Michelangelo's Atlas
Fuck the Sistine Chapel.  It’s a work of awkward contrived decoration at best.  Mike must have been in the desperate shoes that all artists find themselves in to stoop to such a distraction.  Or maybe the ego of his greatness was so awesome that he convinced himself that it was an important work; but I’m telling you it isn’t.  It’s grand, but it’s gaudy and it’s tasteless.   It’s awkward and forced.  The awe that is inspiring is the tourists lining up with their camcorders to see such a soulless greatness, and the echo that you hear in the gallery that houses the captive slaves.  The average Mike doesn’t even know that they were done by the same genius that conceived of the Vatican ceiling.  The Pieta might be Michelangelo’s greatest work, or possibly the greatest work the world has known, but the slaves may be the most natural and honest.  I might have mistaken their creator for a Taoist monk; finding the form in the rock.  Unfinished as we expect things to be finished, but as perfect and sublime as a work of art could be.  I can’t tell you how often I think of the slaves.  So often the best works that artists have produced are the works that they have done for themselves, with no strings, or better yet cash, attached to.  Have you seen Velasquez’s Aesop and Meippus?  It seems like as we get older and continue to fail, our egos subside, but it doesn’t make it any easier to find the form in the rock.  You almost need to un-do or un-learn your years to be comfortable enough to let it happen.
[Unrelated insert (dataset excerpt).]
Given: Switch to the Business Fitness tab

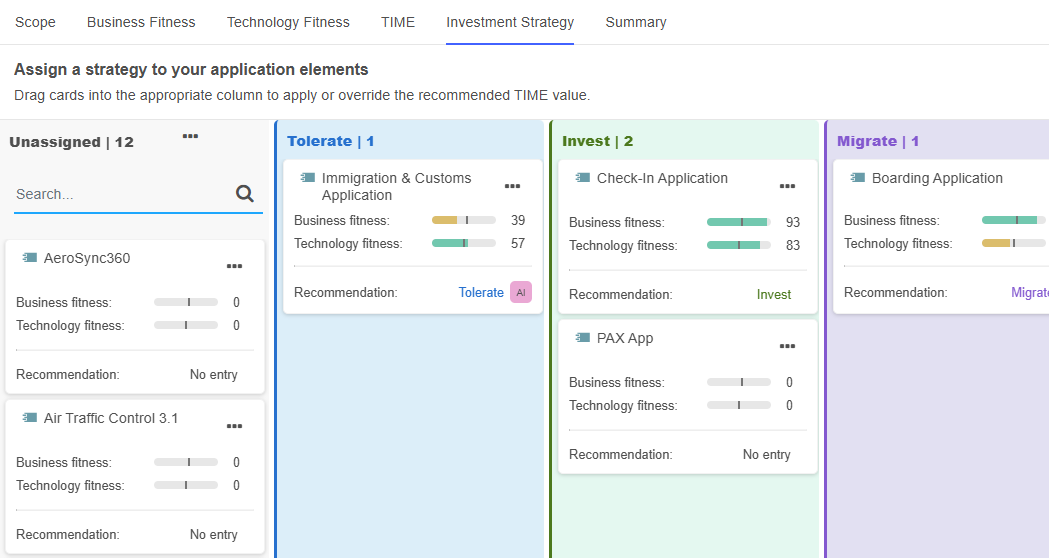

I spent the morning looking for a stone.  The steps leading down from our back porch land on a muddy patch that I tried to plant to grass this fall, but had been trampled by mid-October pumpkin carving with my friend Josh’s two little girls.  Regardless, with all the effort I could imagine, I don’t think that it’s a spot for grass.  When Rhonda and I were walking with Rafa last weekend we found two intimidating stones that seemed right for planting at the bottom of our steps.  The first was so large that I couldn’t even lift it off of the ground.  I’m not as fit or strong as I used to be.  It was the day after my 37th birthday and I was feeling my age like a stripper who leaves the dance floor with only a buck.  I went back to the house for a hand truck.
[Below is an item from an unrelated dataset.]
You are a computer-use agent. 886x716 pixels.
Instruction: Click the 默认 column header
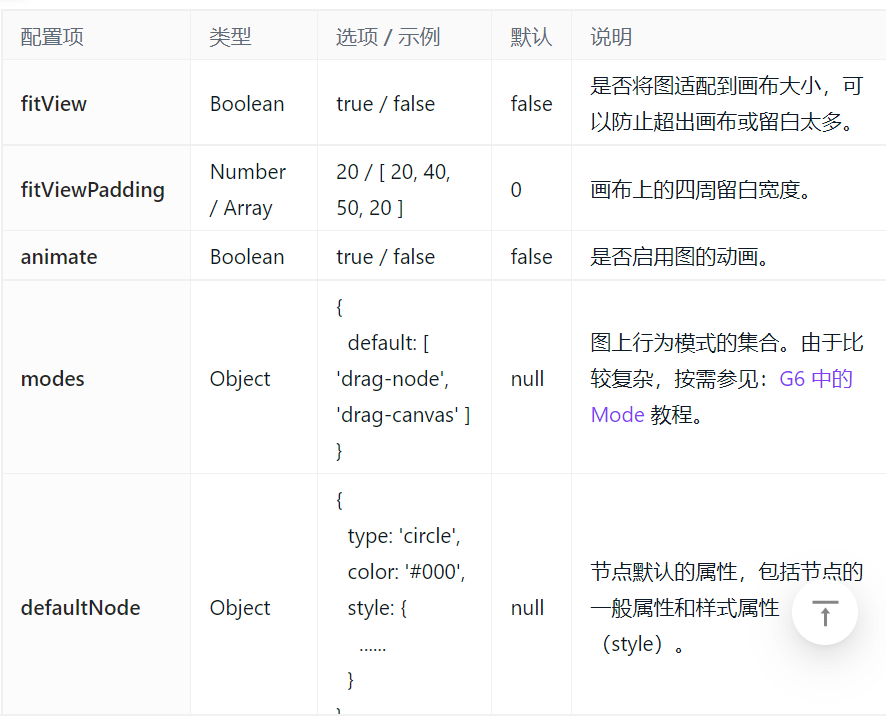[529, 36]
The two stones that day were the start of our path, but we needed at least one or two more  (although Rhonda is becoming increasingly worried with my obsession for collecting and arranging stones).  This time alone at the cabin for the weekend, I walked down our road into the woods.  I thought about driving to the Greenfield Farmers co-op to buy one, but there is something about finding one that seemed right.  This place feels like it grew out of the ridge it is perched on.  It was ruined in the 90’s buy a builder or owner who had no ear for music, but we’re trying to do our best to find what it needs to be.  It was built on rock, literally, without a foundation, and the landscape around us at times seems like a sort of quarry-well.  Each day I feel like new rocks are being born out of the earth.
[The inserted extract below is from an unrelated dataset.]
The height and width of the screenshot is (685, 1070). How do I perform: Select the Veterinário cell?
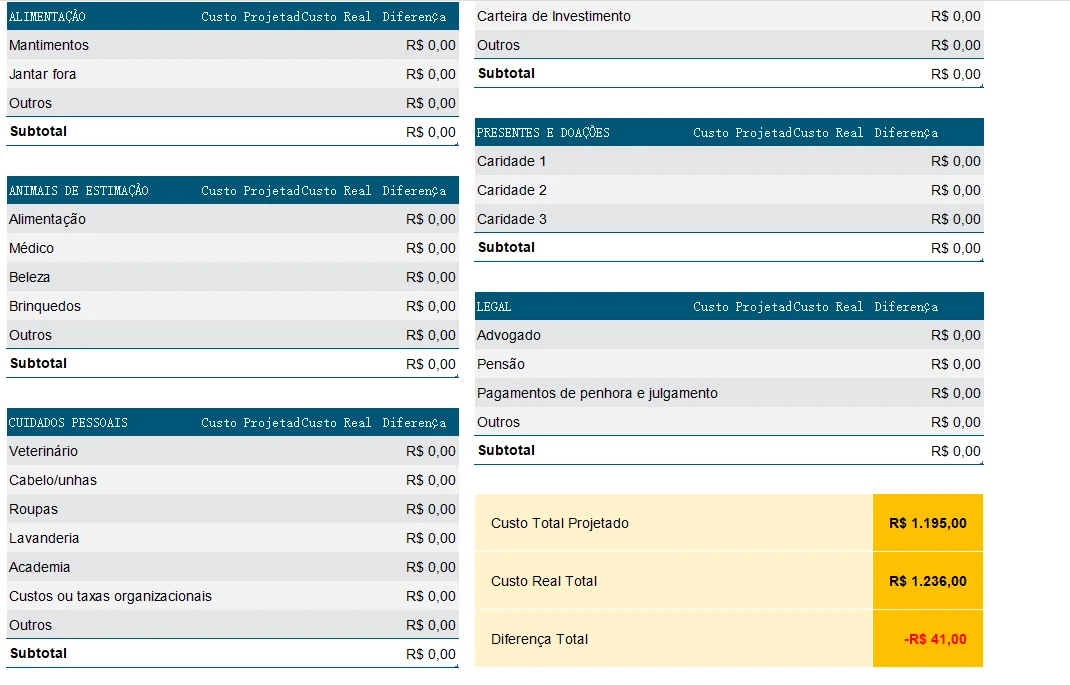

It started to rain when I was planting the first two stones.  I’m 37 now and I live in the city with a warehouse of umbrellas.  I had forgotten what it was like to get wet in the late October rain.  I thought about going in and starting a more arid project, but instead I walked into the woods.  The autumn colors look different when it’s raining.  They remind me of when I was a kid.  They’re like the madras shirt I bought at the Gap in high school.  As the trees loose their leaves the birch show themselves, Rattlesnake’s ridge grows longer in each direction.  When we bought this place late last winter the view from our back porch was all we needed, but as summer devoured us we we’re suffocated by the overgrowth.  We re-discovered the view of Rattlesnake with a chainsaw and gave ourselves the luxury of a little room to breathe and a little sunshine. 

You can’t go looking for a stone.  When I studied painting all those years ago my instructor Paul would tell me to look toward the subject I was rendering not at it.  It took me five years to understand what that fucker meant, but when I got it I got it. You find things when you’re not looking for them, when you’re not forcing them.  Maybe you don’t.  I veered off of our path and down by the old garden. I was damp and cold, but I felt like I hadn’t had the luxury of being this kind of uncomfortable in a while.  As I made my way back through the woods and over the would be brook in the spring once the snow melts, I found the stone I had stopped looking for on top of the retaining wall I had built this past summer, just a few steps from the landing where it would live.